Back in 1997, the incoming Labour government inherited an
awful legacy from the Thatcher and Major Conservative governments. Our
infrastructure was collapsing. School and hospital buildings were falling
apart, and roads and railways were crumbling. It required a huge commitment of
public investment to begin to put things right.
Since the arrival of the current Coalition government in
2010, it has cut capital infrastructure investment by £5.6bn. It’s little
wonder that construction industry orders and output have reduced dramatically
and that there are 84.000 fewer construction workers in jobs than 3 years ago.

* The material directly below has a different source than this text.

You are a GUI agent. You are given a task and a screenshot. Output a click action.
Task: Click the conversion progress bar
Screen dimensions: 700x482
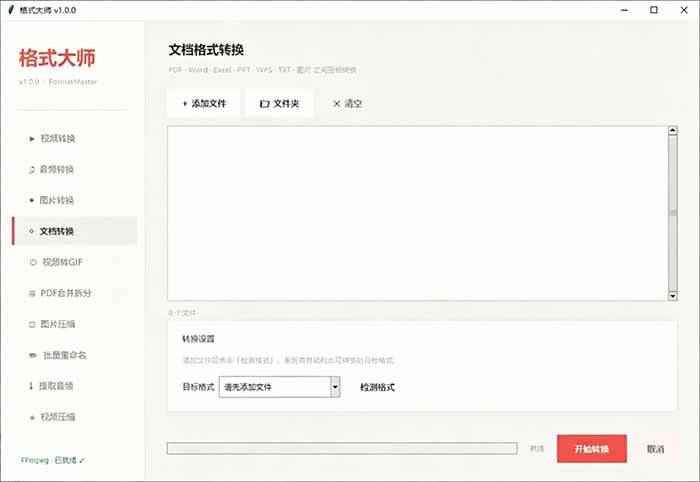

Both the CBI and the TUC have been consistent in arguing for
capital investment. As the CBI said “our creaking infrastructure still lags
behind other countries and we cannot afford further delays in getting spades in
the ground.”
Anyone listening to Cameron and Osborne might have thought
they’d listened and got the message as, last week, they launched ‘the most
comprehensive, ambitious and long-lasting capital investment plans’.
The truth is disturbingly different.
- In May 2011, having
slashed the existing school building programme, the government promised
261 schools will be rebuilt. Today, construction has started on just one
(1);
- Last September, the
government announced a plan to get £20bn of pension fund investment in infrastructure.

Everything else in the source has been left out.